Pirate Rush VR
A VR rhythm-action game for Oculus Quest 2 where players slice flying fruit and shoot barrels as a pirate, submitted as an engineering thesis.
About This Game
PirateRushVR is a standalone VR arcade game for Oculus Quest 2, developed as an undergraduate engineering thesis. Players wield a sabre to slice inbound fruit projectiles and a flintlock pistol to shoot barrels, earning score multipliers for clean play while dodging bombs fired by surrounding cannon towers.
Before each session, players enter a nickname via an in-VR keyboard and choose a difficulty level. Scores persist to a local leaderboard, and a real-time in-game display tracks the current run against the personal best. Comfort options include adjustable volume, snap/smooth turning, and a comfort mode to reduce simulator sickness. The game ships as a sideloaded APK installed via ADB.
Features
- Dual-weapon gameplay — slice fruit with a sabre, shoot barrels with a flintlock pistol; wrong weapon on wrong target deducts score
- Perfect slice bonus — awards extra points when the cut passes near the center of the mesh, evaluated via exact volume computation
- Difficulty system — Easy / Medium / Hard via
DifficultySOScriptableObjects; all spawn rates, timing, and tolerances are inspector-configurable - Persistent leaderboard — scores serialized to JSON on device, compared in real time during gameplay
- Slow-motion freeze — special projectiles trigger a time-scale effect using
unscaledDeltaTimeso UI and input remain responsive
Technical Architecture
The project is structured around manager singletons (GameManager, CannonsManager, ScoreManager, HealthManager, AudioManager, SlowMotionManager) using a two-level StaticInstance<T> / Singleton<T> MonoBehaviour hierarchy. A SystemBootstrapper runs via [RuntimeInitializeOnLoadMethod(BeforeSceneLoad)] and uses Addressables to instantiate a PersistentSystems prefab before the first scene loads, avoiding DontDestroyOnLoad clutter.
Cannon towers drive projectile spawning through a custom TickEngine at 32 Hz, decoupled from the rendering frame rate. The combo system uses a Queue<ICannonBehavior> of Command objects — CannonSpawnBehavior and CannonWaitBehavior — created by a ComboItemFactory. Named combo sequences are loaded from ComboDatabase ScriptableObjects via Addressables labels; when the queue drains, a probability roll decides between replaying a named combo and generating a fresh procedural one from DifficultySO weights.

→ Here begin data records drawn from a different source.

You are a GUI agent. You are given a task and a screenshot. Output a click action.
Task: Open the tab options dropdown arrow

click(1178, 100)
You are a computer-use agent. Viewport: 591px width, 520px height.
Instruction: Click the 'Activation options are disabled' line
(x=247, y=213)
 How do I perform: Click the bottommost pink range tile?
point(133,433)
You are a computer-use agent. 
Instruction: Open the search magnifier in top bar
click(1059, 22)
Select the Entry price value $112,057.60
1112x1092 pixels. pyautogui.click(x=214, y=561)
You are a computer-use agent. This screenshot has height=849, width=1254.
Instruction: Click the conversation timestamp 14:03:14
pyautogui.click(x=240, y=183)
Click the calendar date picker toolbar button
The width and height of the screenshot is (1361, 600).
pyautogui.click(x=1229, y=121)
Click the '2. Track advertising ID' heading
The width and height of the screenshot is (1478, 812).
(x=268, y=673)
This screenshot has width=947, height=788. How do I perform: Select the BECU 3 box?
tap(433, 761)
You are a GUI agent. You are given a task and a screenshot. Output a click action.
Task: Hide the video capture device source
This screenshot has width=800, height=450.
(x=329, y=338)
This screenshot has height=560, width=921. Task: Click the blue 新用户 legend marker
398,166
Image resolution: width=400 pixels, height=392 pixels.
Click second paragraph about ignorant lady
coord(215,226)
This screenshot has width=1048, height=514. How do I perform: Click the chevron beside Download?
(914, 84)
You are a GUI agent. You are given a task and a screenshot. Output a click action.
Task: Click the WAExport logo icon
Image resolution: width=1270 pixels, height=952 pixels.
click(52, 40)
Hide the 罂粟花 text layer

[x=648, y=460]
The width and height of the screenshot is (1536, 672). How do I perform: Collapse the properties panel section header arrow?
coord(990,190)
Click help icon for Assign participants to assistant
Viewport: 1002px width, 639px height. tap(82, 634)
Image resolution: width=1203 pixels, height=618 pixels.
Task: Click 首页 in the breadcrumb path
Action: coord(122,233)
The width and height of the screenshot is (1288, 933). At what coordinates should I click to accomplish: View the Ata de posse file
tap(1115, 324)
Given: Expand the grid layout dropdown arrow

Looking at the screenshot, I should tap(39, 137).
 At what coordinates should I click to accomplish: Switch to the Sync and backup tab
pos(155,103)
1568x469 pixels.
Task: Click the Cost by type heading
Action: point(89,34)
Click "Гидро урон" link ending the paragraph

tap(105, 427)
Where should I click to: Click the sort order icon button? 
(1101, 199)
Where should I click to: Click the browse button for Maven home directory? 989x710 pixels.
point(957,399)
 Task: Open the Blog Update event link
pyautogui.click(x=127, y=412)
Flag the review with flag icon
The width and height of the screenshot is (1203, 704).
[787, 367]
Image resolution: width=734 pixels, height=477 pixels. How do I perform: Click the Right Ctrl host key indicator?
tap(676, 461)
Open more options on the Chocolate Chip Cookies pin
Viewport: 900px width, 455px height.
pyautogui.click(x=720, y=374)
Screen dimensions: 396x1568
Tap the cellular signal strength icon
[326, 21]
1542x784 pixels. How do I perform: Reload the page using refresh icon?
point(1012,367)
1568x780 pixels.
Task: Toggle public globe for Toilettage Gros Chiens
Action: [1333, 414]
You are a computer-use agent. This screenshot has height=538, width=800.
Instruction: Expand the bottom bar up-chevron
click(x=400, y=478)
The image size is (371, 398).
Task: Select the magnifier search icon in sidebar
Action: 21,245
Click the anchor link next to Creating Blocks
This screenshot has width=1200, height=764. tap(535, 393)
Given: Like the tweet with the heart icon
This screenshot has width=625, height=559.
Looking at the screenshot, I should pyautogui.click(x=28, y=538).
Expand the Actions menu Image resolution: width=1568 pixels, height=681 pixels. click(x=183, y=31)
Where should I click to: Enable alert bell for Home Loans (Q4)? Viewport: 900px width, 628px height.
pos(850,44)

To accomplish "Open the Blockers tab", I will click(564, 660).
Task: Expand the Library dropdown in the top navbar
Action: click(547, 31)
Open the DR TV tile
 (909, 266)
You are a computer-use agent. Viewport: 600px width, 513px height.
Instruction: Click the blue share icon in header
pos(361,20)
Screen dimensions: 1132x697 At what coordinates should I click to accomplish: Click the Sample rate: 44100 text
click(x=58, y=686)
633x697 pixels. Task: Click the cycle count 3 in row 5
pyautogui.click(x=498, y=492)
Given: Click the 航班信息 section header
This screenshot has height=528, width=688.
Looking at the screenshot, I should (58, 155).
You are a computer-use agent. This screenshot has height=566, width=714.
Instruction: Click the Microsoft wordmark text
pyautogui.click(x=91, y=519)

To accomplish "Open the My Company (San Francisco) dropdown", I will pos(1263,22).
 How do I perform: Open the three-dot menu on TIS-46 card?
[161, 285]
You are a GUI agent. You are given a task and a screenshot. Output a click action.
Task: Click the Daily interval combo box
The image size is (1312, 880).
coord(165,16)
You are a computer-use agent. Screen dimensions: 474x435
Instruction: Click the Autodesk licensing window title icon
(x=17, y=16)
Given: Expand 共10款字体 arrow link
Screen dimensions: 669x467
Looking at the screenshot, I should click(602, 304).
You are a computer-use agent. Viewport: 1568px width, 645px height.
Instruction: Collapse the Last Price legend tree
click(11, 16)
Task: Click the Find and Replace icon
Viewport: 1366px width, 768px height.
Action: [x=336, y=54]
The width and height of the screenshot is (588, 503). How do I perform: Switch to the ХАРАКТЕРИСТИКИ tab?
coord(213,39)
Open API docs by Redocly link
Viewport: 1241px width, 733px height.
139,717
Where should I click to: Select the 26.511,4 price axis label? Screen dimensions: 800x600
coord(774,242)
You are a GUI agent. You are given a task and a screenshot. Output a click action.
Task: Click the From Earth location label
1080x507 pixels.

The weapon system is built on an abstract Weapon base class. Sabre performs Linecast-based hit detection and invokes EzySlice to cut the target mesh into two hulls. Pistol fires a Bullet prefab on the XR trigger action. Projectile effects (damage, healing, freeze) are ScriptableObject chains on each ProjectileSO, applied at hit time via Projectile.ApplyEffects — composing multi-effect projectiles from the inspector without code changes.
Engineering Highlights
Perfect slice detection via signed mesh volume — Judging whether a cut passed near the center of a non-uniform mesh cannot use bounding boxes. Instead, CalculateVolume applies the divergence theorem: each surface triangle forms a signed tetrahedron with the origin, and summing (v1 × v2) · v3 / 6 over all triangles gives exact mesh volume. After EzySlice produces both hulls, IsSlicePerfect checks whether each hull’s volume ratio falls within [0.5 ± tolerance], where perfectSliceTolerance comes from DifficultySO.
Ballistic trajectory with configurable apex height — Cannon towers derive launch velocity analytically from kinematics: v_y = sqrt(-2 * g * h) for a desired apex h, total flight time sqrt(-2h/g) + sqrt(2*(dy-h)/g), horizontal velocity = XZ displacement ÷ flight time. Because gravity is sampled from a per-shot Interval<float>, each projectile follows a visually distinct arc while aiming remains accurate.
Tick-rate-independent combo timing — The TickEngine fires UpdateOnTick at 32 Hz regardless of GPU frame rate, which matters on the Quest 2’s variable-refresh-rate display. ComboItemFactory.CalculateTicks converts authored durations (e.g., 750 ms) into tick counts at the current tick rate, so rebalancing difficulty never requires changing timing constants in code.